Christian Theology, Affirmative Action, and Reframing a different Human Future (Part 1)

Christian Theology, Affirmative Action, and Reframing a different Human Future (Part 1)

In light of the recent reversal of Affirmative Action by the US Supreme Court, I have been thinking about the role of Christian theology to assist us to move forward post-racially as a nation and a people. As a Christian theologian, I must first confess that theology is fundamentally a human invention, and theological doctrines are the product of human imagination and coordination. By articulating this perspective, I am also affirming the epistemological limits of the discipline of theology itself, and the many ways it may not contribute fully to improve social relations, political arrangements, and human dynamics in society. Secondly, I am also attesting to the intellectual constraints of theology to break certain barriers in society, including economic, political, cultural, gender, educational, or ethnic. In other words, I do not believe theology or theological thinking is adequate or has all the resources to help us solve all the mysteries and complexities in contemporary societies—especially those in the polarized contemporary American society. However, I believe that we should investigate the theological resources that are available to us to assist us in imagining and conceptualizing the possibility of a post-racial society and in reframing a different human future?

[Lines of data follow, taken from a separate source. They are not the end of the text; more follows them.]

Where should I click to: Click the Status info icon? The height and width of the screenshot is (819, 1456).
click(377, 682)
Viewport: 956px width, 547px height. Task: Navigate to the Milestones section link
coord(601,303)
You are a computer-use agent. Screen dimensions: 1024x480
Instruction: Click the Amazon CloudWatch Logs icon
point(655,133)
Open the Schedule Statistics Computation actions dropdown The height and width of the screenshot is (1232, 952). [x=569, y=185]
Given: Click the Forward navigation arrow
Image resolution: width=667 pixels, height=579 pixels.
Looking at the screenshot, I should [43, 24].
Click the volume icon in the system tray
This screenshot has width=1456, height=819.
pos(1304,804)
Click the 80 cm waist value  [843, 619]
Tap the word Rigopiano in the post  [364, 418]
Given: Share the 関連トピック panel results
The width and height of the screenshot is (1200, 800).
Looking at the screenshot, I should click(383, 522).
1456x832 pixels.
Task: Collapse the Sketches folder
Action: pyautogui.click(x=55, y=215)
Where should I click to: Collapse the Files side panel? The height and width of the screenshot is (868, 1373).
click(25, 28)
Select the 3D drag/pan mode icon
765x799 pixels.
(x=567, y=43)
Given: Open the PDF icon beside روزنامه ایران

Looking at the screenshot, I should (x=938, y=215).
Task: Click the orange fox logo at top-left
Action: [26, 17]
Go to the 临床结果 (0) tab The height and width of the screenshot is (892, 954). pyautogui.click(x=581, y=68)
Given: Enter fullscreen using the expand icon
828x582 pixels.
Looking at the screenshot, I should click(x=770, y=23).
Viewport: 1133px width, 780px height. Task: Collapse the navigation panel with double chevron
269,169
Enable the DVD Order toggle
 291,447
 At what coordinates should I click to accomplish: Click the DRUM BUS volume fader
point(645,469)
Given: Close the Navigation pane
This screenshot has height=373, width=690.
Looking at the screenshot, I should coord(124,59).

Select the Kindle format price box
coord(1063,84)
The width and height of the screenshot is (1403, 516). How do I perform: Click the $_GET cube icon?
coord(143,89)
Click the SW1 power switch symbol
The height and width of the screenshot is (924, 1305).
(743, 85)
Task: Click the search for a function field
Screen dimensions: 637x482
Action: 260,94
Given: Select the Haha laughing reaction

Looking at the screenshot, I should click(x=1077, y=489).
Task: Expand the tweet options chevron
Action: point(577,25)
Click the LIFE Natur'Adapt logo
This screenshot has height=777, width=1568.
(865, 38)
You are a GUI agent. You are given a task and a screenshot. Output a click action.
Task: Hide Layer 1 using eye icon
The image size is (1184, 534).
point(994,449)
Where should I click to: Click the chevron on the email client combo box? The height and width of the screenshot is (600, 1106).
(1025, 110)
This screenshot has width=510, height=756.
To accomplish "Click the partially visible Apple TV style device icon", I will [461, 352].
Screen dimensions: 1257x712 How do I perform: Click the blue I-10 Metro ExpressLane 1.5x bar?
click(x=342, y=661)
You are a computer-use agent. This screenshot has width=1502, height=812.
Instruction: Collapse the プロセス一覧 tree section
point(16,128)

By stating that theology has both epistemological and intellectual limits, I am simply pointing out that every theological system or tradition (Liberal theology, Liberation theology, Feminist theology, Openness theology, Constructive theology, Black theology, Reformed theology) is grounded in a specific cultural tradition and geography that shapes its language, contents, and ways of expression. If geography and culture support the numerous ways we think and live theologically in the world and in communion with others, our theological tradition also reflects our respective culture and geography; thus, the temptation to rise above our own theological tradition to engage transculturally and globally calls for both intellectual modesty and theological humility.

Most Christian theologians believe that there is a revelatory aspect to Christian theology. The idea that God has voluntarily revealed his nature and perfect attributes, both communicable and incommunicable, transcendent and immanent, in the sacred pages of Scripture testify to this position. The belief that the Scriptures also have a revelatory character of the Divine provides the resource to think theologically both about the Scripture and God himself. A third proposition most Christian theologians embrace is that the moral qualities of God point us to the moral life we should aim for in this world, and that divine perfections are adequate to help humans create government, the arrangements of society and culture, the institution of laws, and the distribution of justice and equity in society. Finally, most Christian theologians maintain that the way of Jesus is a model for human living and relations, and that in the character of Jesus humanity finds the best available resources to foster the deeply-formed life in a tragically-fractured world.

Yet we must bear in mind everything that I said above about the virtues and merits of Christian theology is a form of hermeneutical exercise, but it is a form of intellectual gymnastics that has some consensual value among theologians, universally and globally. The theological vision of the Bible includes certain emancipatory concepts and ideas promising us there’s another way to live together in this world and correspondingly, there’s another way to (re-)organize human societies. The revelatory nature of Biblical theology provides a good orientation to explore the possibility to live, think, act, and govern post-racially in our contemporary moments.

Given that we already affirmed the revelatory character of both Biblical theology and Theological anthropology, we have adequate resources available to point us to the right direction, that is, to think anew and reimagine creatively a present and future that are not based on racial identities and categories in modernity. If the revelation of God provides enlightenment to the dark world and if divine revelation is the antithesis to anything that defers human flourishing and life together, then Biblical theology is an empowering enterprise we can lean on to progress toward personal growth and the collective realization of God’s original intent for human societies and governments.

I would like to close the first part of this conversation with this question: Could Christian theology provide us with a different language to undo the race concept and get rid of racial categories in society that are often deployed to describe certain human relationships, demonize certain populations, grant privileges and advantages to certain groups, and delay the common good in society?